Instruções de trabalho »
**A)** Atualize o trecho do texto de origem que começa em "Somos meros espectros" e segue até "secretas e inquietantes.", substituindo "marionetes" por "fantoches", e escreva o trecho de novo com essa troca.
**B)** Segundo o texto de origem, no estilo de qual poeta o amigo pediu à Inteligência Artificial que produzisse um poema?

Um amigo pediu à Inteligência Artificial que
produzisse um poema “ao estilo de Augusto dos Anjos”. Recebeu esta composição e
quer saber o que eu acho:
Nas veias, o sangue
pulsa impuro,
Um rio de tormento e
aflição.
O corpo, um templo
decadente,
Onde a vida se esvai
em vão.
Oh, Augusto dos
Anjos, mestre do lamento,
Tuas palavras ecoam
como pranto.
Descreves a angústia
da existência,
Num mundo de
desencanto.
Os ossos, frágeis
estruturas,
A sustentar a carne
em decomposição.
Somos meros espectros
ambulantes,
Em busca de uma
ilusória redenção.
A vida, um teatro
macabro,
Onde os atores são
marionetes.
E o palco é o cenário
derradeiro,
Das dores mais
secretas e inquietantes.
Augusto dos Anjos,
poeta maldito,
Tuas rimas ecoam na
escuridão.
Retratas a
efemeridade da vida,
Numa poesia de sombra
e solidão.

Linhas de dados »
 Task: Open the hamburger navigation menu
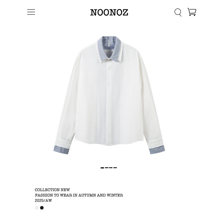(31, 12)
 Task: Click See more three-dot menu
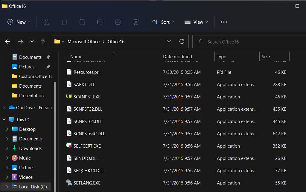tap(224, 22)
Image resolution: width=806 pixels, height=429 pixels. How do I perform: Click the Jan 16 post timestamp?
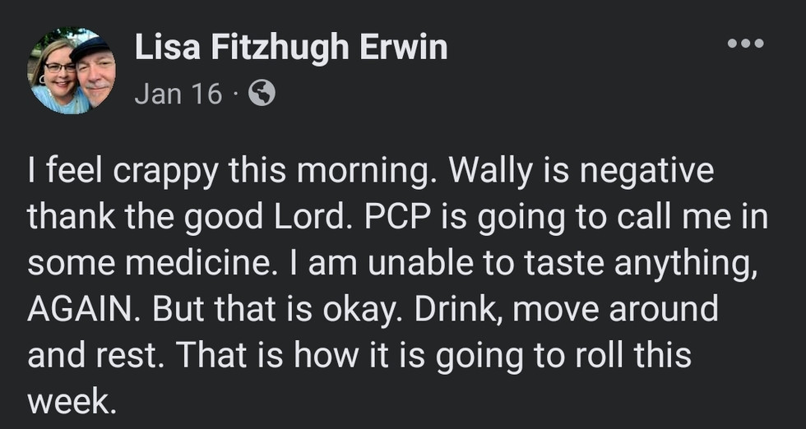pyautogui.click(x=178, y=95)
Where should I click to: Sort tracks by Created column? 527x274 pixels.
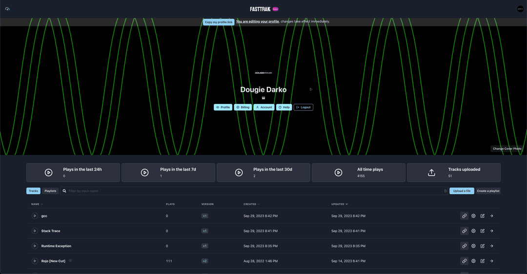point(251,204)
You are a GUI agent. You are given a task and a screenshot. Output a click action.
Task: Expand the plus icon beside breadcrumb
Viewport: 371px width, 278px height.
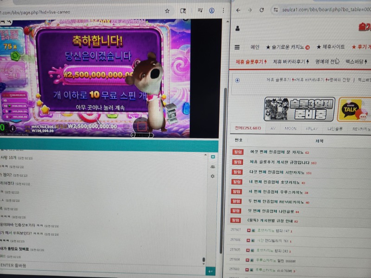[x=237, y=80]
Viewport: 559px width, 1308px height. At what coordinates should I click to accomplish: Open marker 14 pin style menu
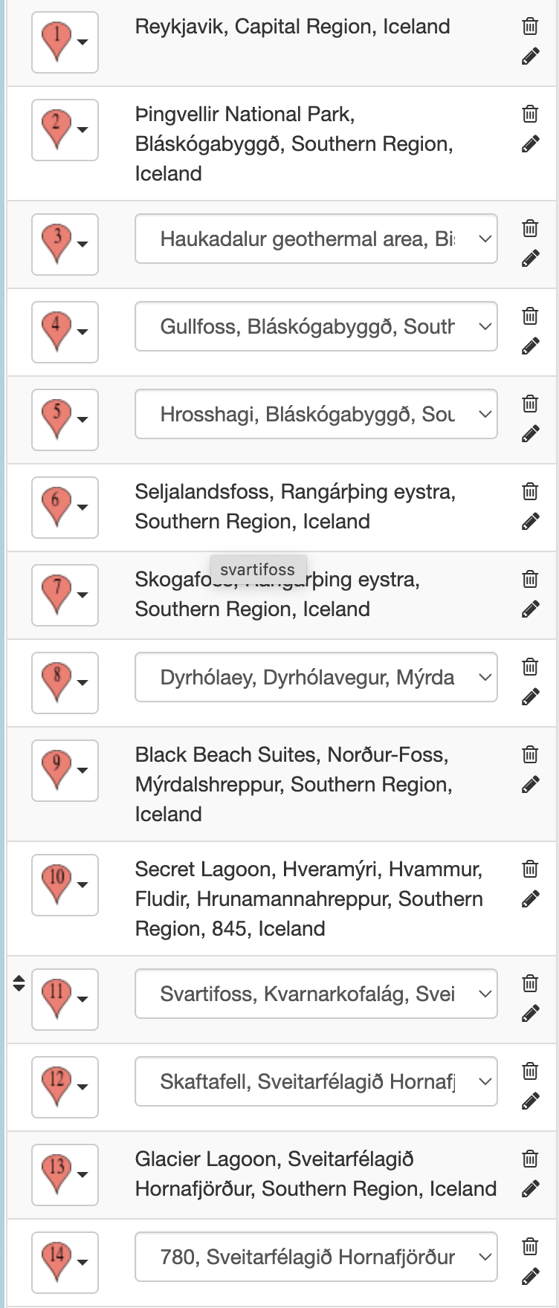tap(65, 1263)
...
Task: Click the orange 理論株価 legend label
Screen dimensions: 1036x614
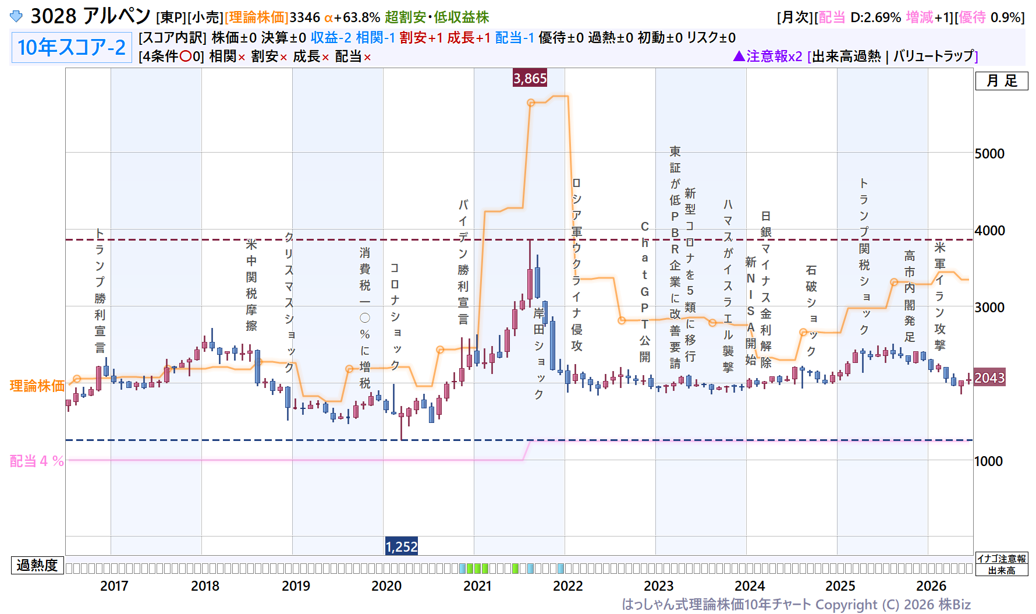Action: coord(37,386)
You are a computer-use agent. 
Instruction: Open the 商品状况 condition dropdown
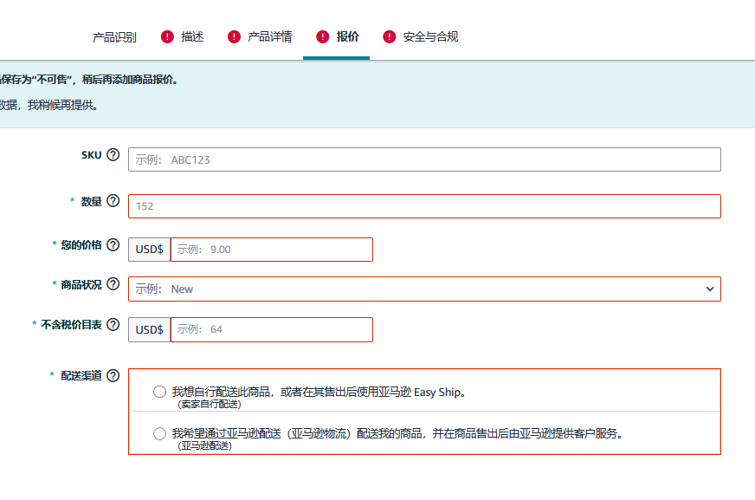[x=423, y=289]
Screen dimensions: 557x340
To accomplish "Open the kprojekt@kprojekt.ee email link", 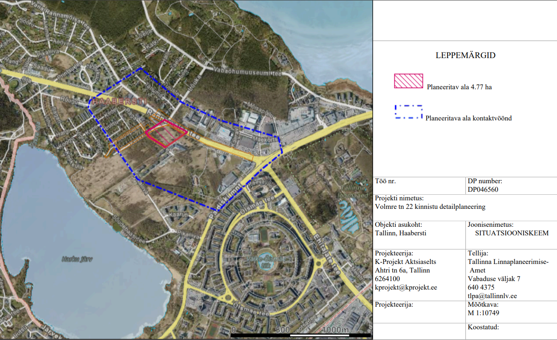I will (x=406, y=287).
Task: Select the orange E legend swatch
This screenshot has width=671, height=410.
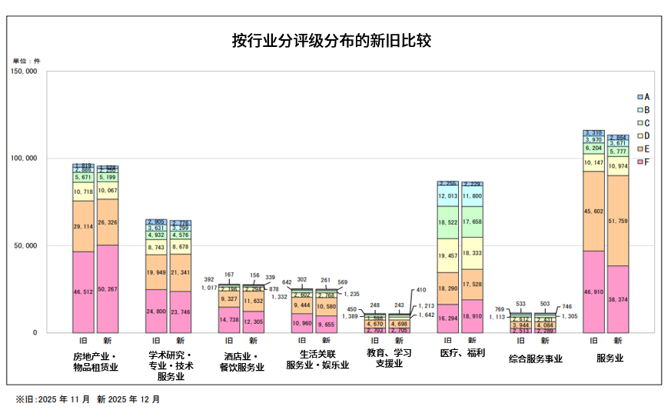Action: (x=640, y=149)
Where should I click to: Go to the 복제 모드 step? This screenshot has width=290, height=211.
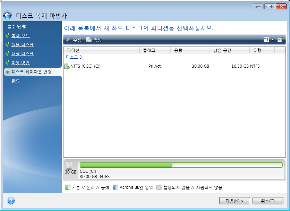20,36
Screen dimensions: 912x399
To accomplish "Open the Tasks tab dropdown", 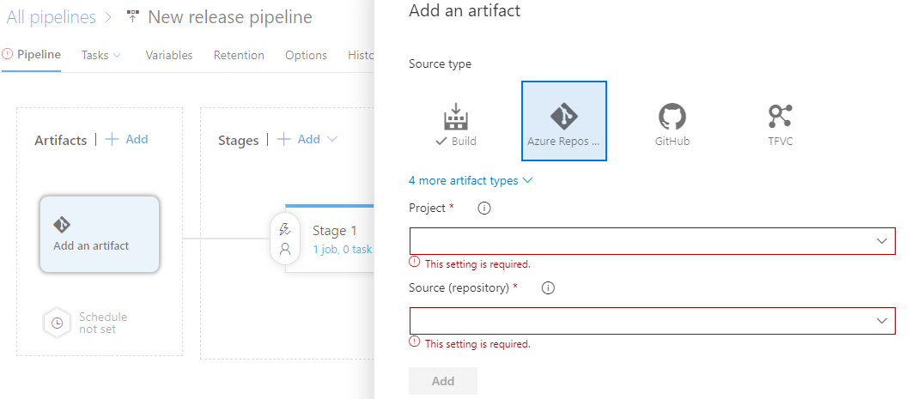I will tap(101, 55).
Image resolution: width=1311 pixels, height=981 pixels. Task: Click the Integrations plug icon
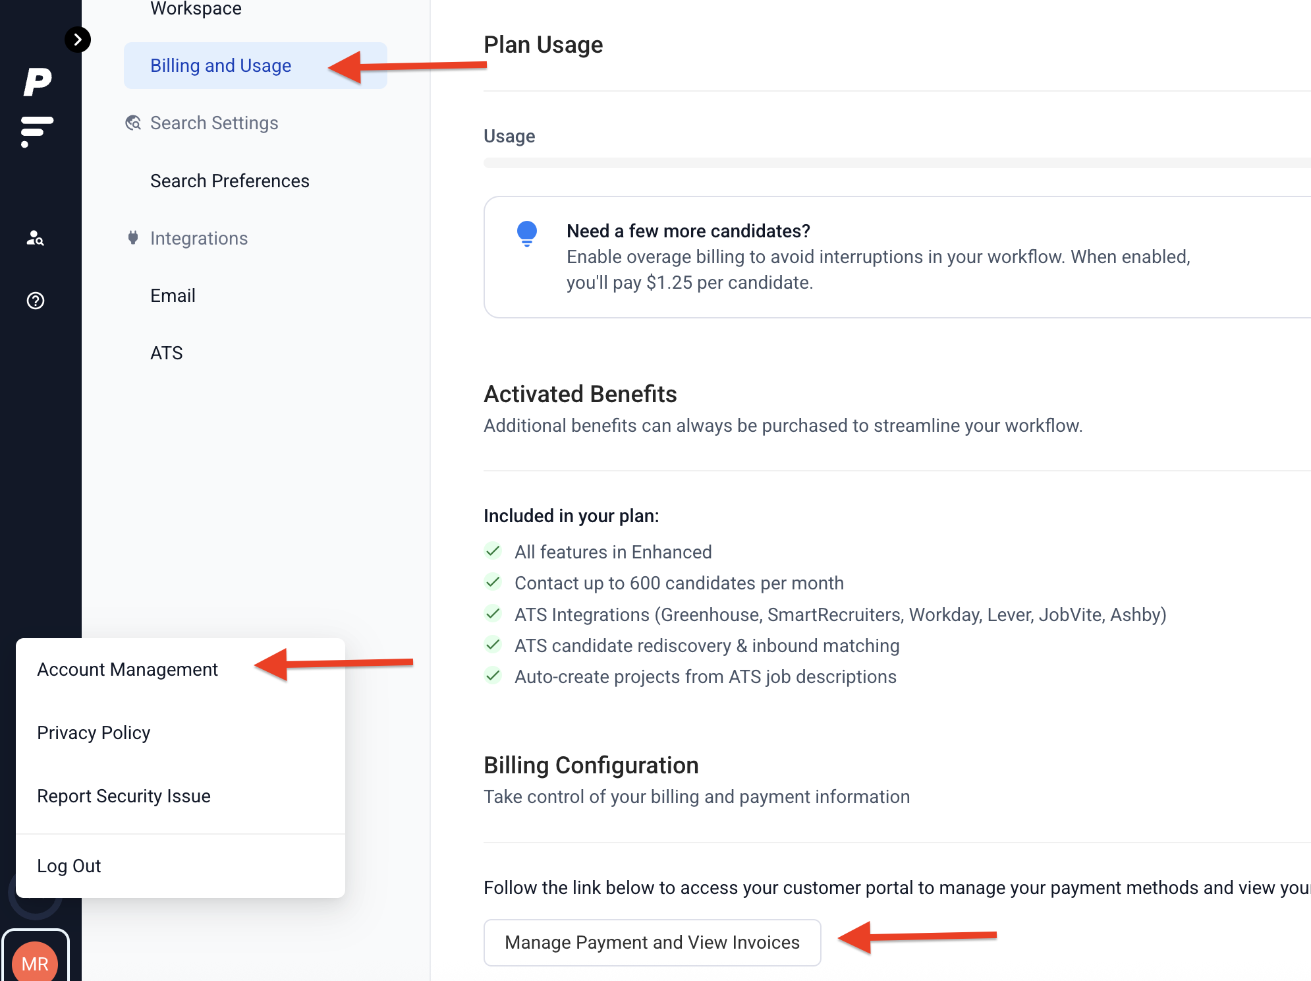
---
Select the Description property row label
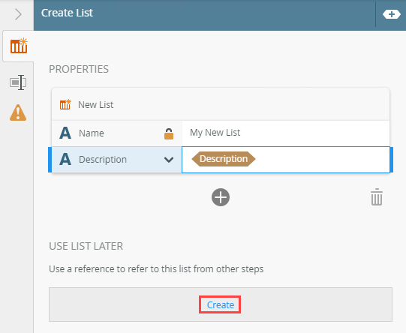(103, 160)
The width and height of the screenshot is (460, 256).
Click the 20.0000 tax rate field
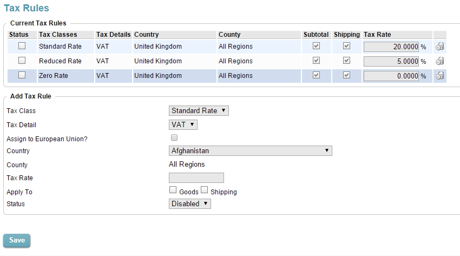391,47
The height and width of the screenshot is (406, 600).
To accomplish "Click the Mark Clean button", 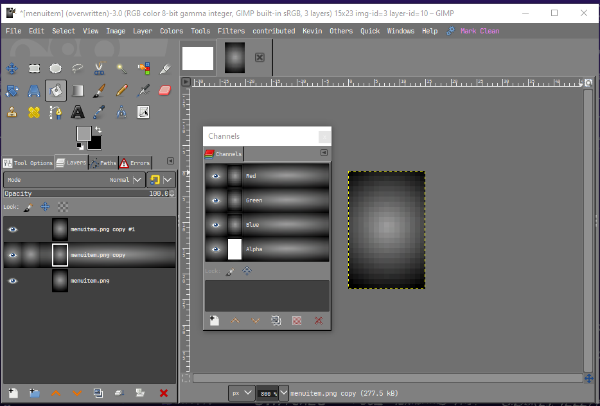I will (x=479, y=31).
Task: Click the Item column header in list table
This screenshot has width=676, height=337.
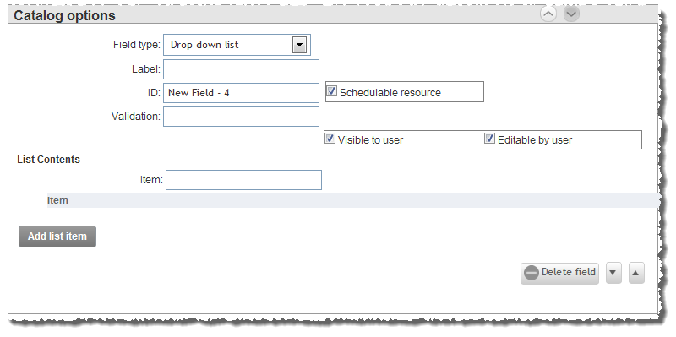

Respostas escritas »
**A)**
Somos meros espectros
ambulantes,
Em busca de uma
ilusória redenção.
A vida, um teatro
macabro,
Onde os atores são
fantoches.
E o palco é o cenário
derradeiro,
Das dores mais
secretas e inquietantes.

**B)** No estilo de Augusto dos Anjos.